Problem description: Repeat the lines that run from the start of the records through the line containing "Action: [x=296, y=89]", with both ends included. Leave the pictures out of your answer.
=== Given entries ===
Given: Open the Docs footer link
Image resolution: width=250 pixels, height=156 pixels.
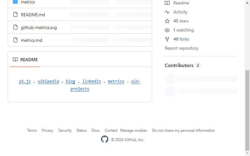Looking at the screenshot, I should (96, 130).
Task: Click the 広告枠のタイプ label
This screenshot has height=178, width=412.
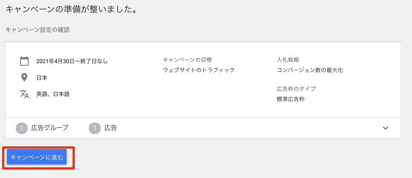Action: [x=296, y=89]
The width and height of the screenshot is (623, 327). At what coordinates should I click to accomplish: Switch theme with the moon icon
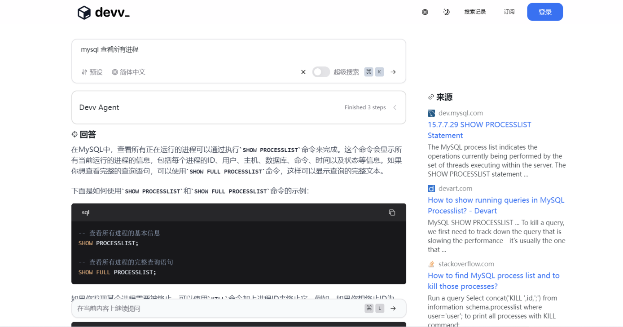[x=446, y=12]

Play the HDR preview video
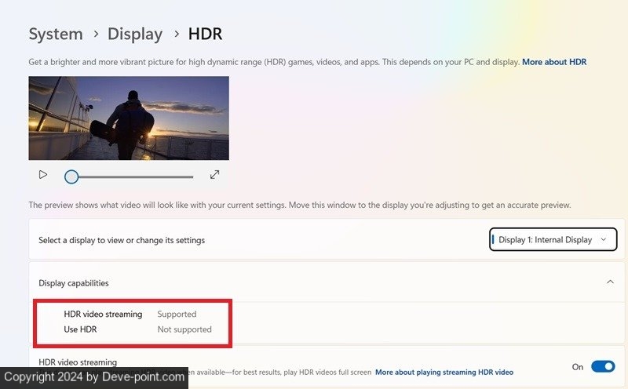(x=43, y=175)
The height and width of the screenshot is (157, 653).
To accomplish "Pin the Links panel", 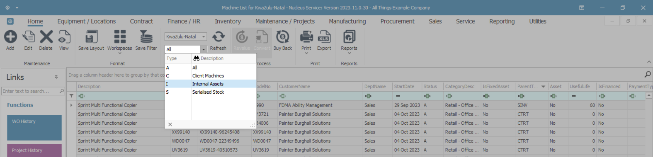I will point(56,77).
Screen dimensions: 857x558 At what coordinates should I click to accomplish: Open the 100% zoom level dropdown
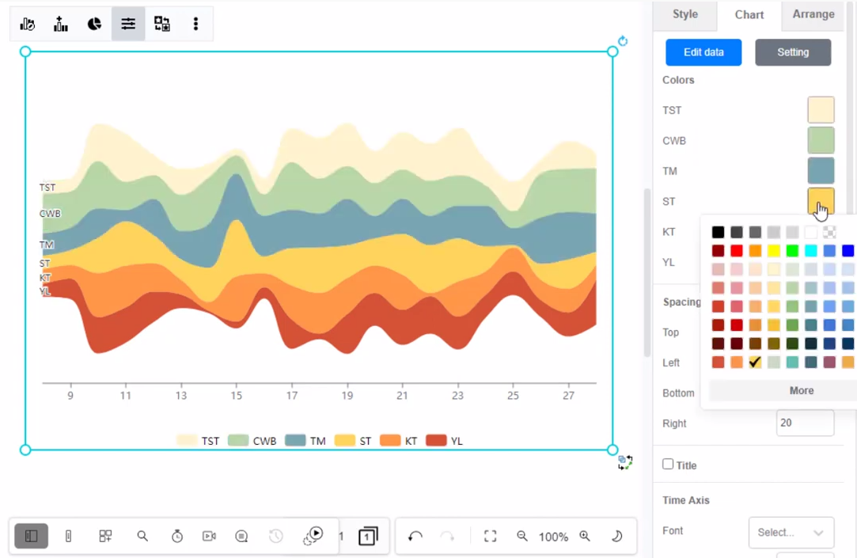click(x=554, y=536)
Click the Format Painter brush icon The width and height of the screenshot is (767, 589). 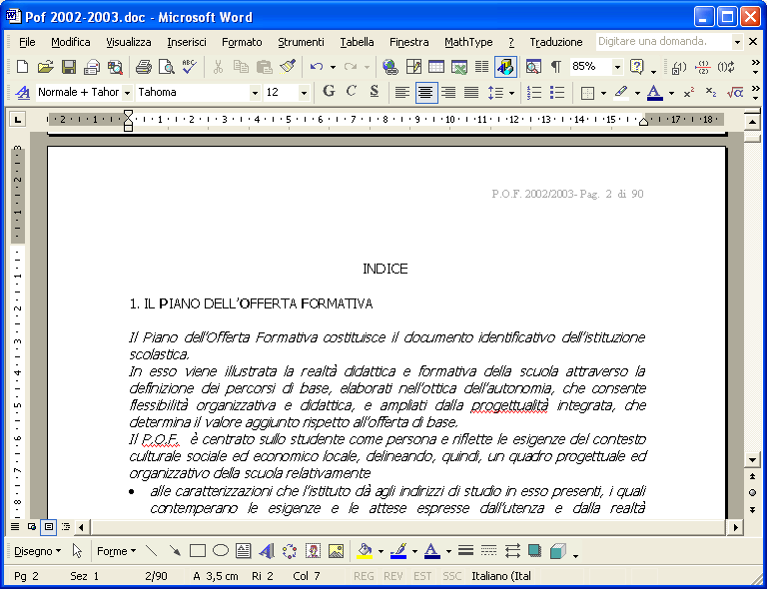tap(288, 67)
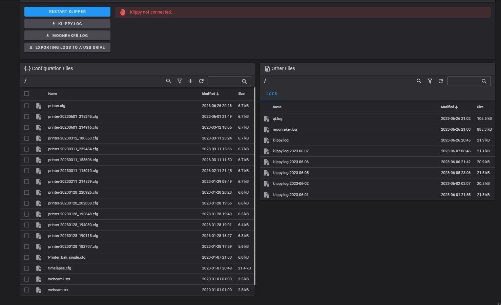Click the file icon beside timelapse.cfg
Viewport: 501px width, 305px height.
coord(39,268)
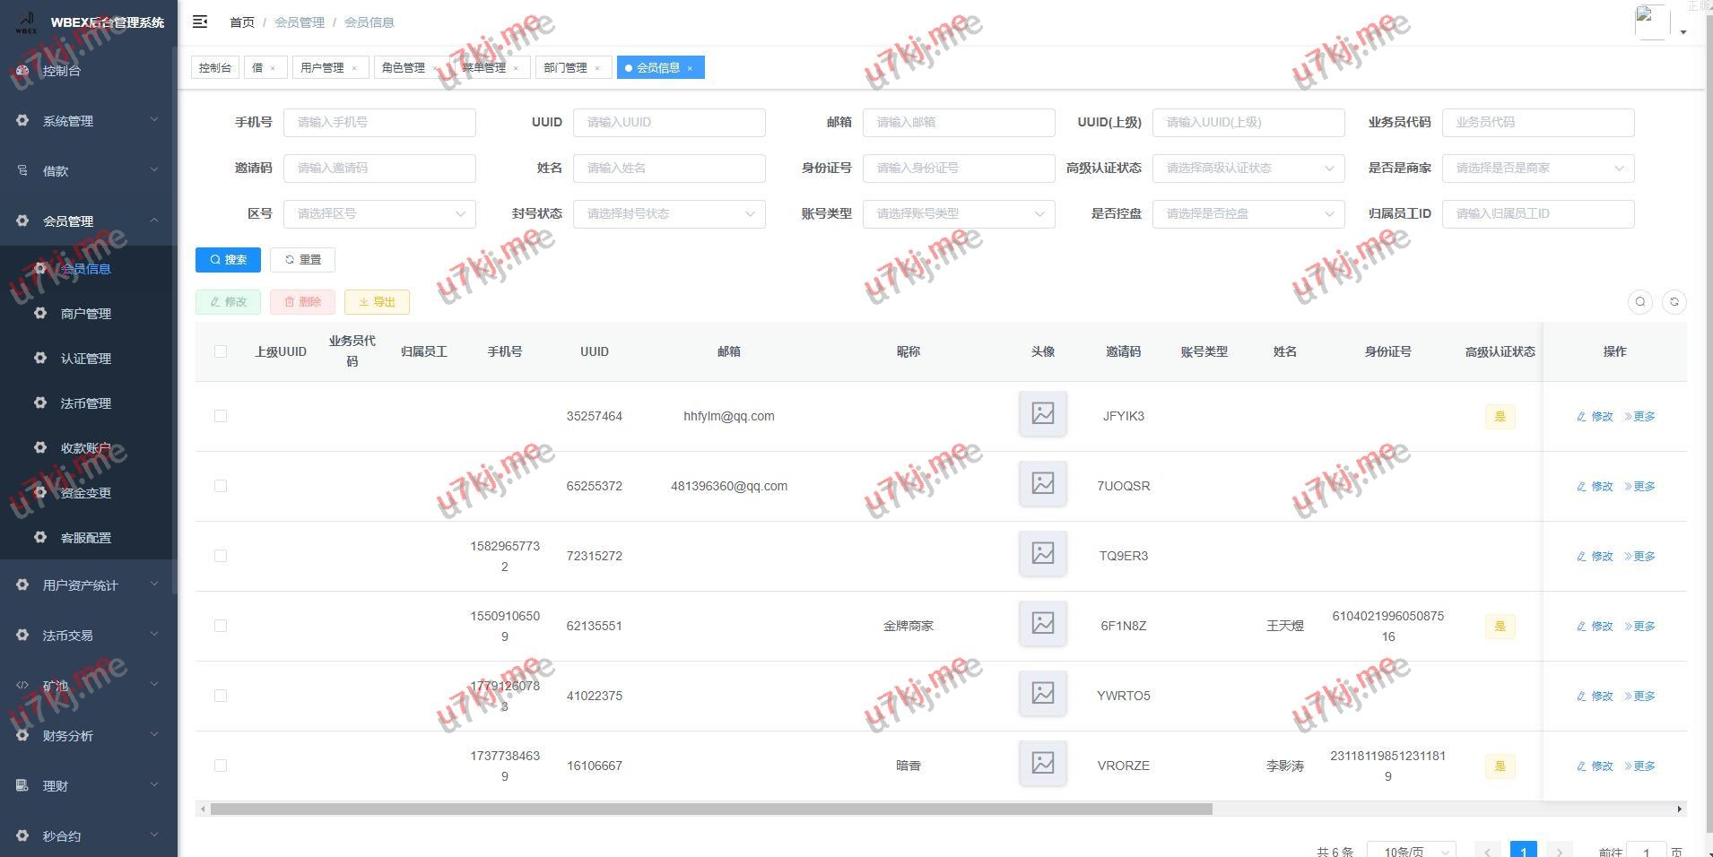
===
Answer to this exercise:
Given: Open the Docs footer link
Image resolution: width=250 pixels, height=156 pixels.
Looking at the screenshot, I should (96, 130).
Task: Click the 広告枠のタイプ label
This screenshot has height=178, width=412.
Action: [x=296, y=89]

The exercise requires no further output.